TARİHİ M.Ö. 7. YÜZYILA KADAR UZANIYOR
Trilye’nin tarihi, M.S. 5. yüzyıla kadar uzanmakta ve bölge, Bizans İmparatorluğu döneminde önemli bir yerleşim merkezi haline gelmiştir. O dönemde Rum Ortodoks yerleşim yeri olarak bilinen Trilye, Hristiyanlık açısından da büyük bir öneme sahipti.
Osmanlı İmparatorluğu döneminde de önemini koruyan Trilye, Bizans ve Osmanlı mimarisine ait birçok tarihi yapıyı barındırmaktadır. Bölgenin adının, üç papaz anlamına gelen "Triglía"dan türediği düşünülmektedir.

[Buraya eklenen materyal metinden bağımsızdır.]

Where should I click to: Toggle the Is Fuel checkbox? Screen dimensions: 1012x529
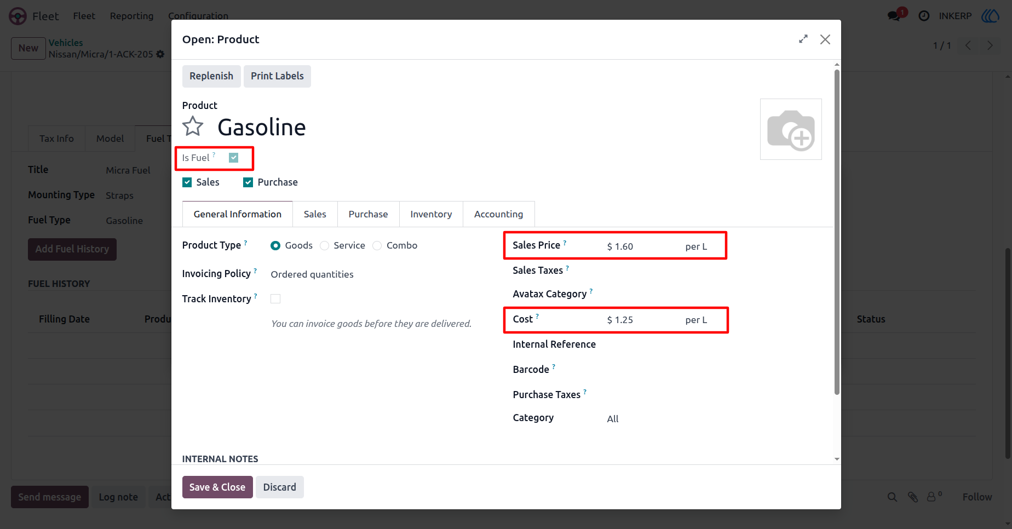pos(234,158)
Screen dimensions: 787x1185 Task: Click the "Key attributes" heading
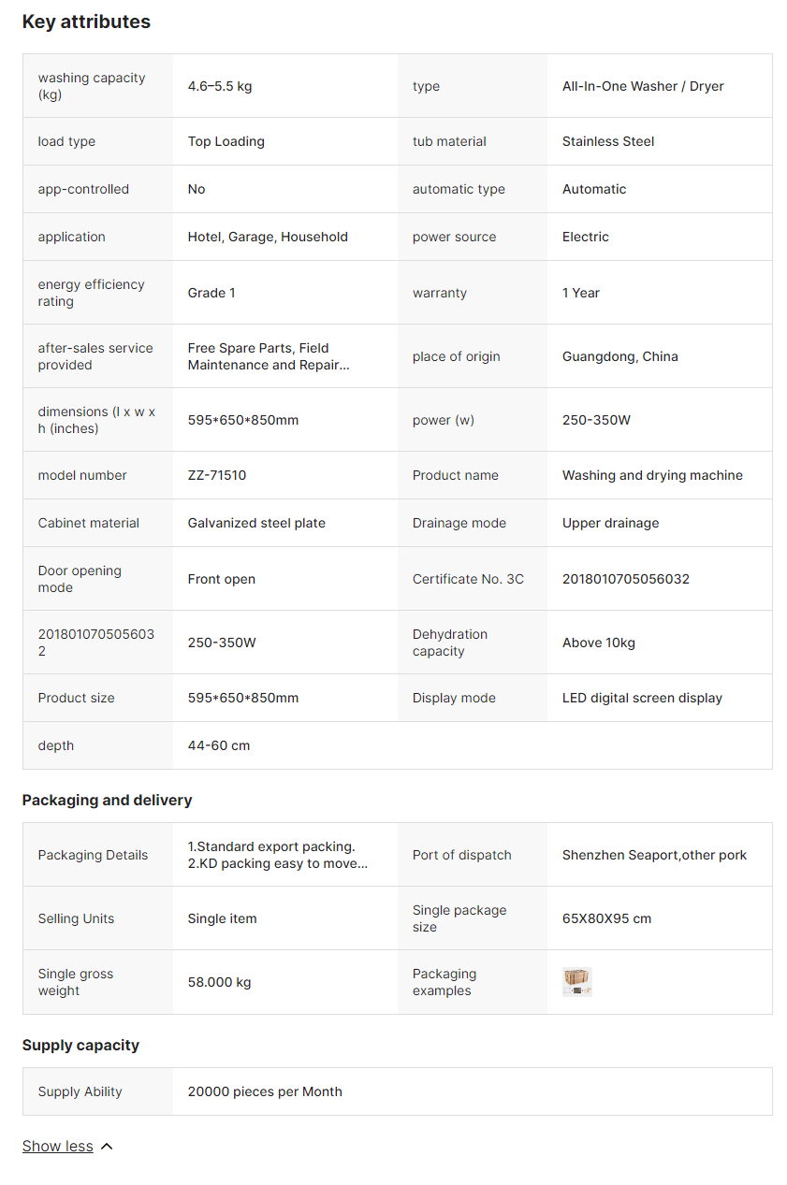pyautogui.click(x=86, y=22)
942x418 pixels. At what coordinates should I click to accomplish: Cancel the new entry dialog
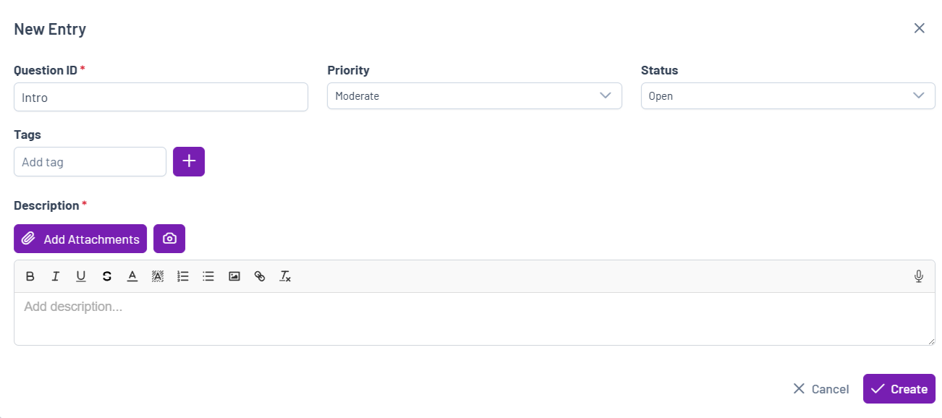(821, 389)
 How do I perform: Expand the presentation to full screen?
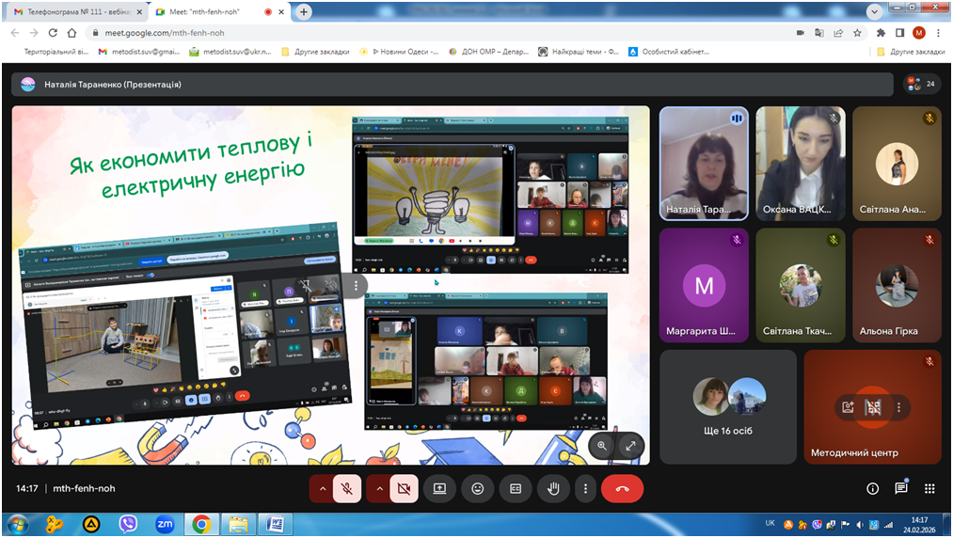[631, 445]
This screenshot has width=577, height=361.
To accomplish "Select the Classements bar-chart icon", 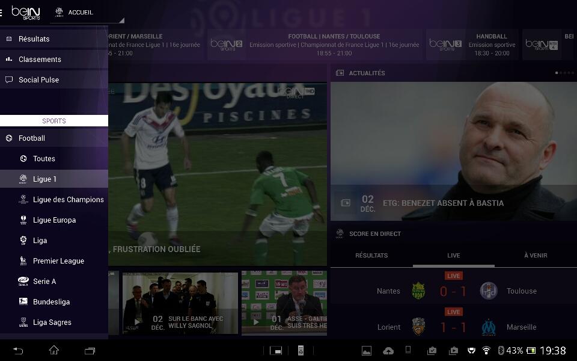I will pyautogui.click(x=8, y=59).
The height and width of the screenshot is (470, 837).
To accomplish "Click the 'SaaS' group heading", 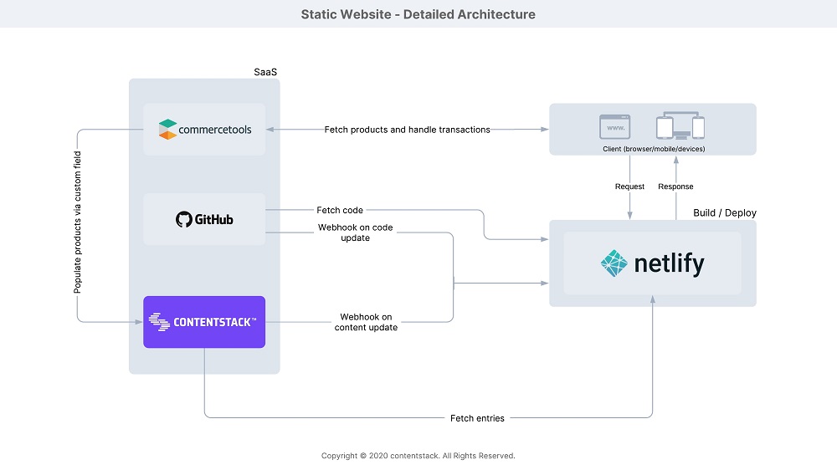I will (265, 72).
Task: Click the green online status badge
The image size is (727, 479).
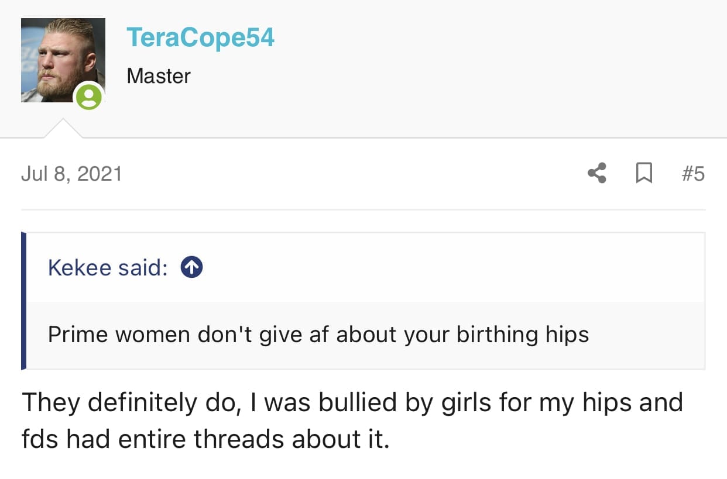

Marmara Denizi kıyısındaki konumu sayesinde Trilye, özellikle yaz aylarında sahilleriyle dikkat çekmektedir. Temiz ve sakin plajlarıyla deniz tatili yapmak isteyen ziyaretçiler için tercih edilen bir yerdir. Ayrıca Trilye, doğa yürüyüşleri ve bisiklet gibi açık hava etkinlikleri için de uygun alanlar sunmaktadır.
OSMANLI MİMARİSİNİN İZLERİ
Trilye, hem Bizans hem de Osmanlı dönemine ait tarihi yapılarıyla ilgi uyandırmaktadır. Taş Mektep, Kemerli Kilise ve Rumlardan kalan tarihi evler, bölgenin zengin tarihine dair önemli yapılar arasındadır. Tarihi yapılar ve dar sokaklar, Trilye’yi hem kültürel hem de turistik açıdan çekici kılmaktadır.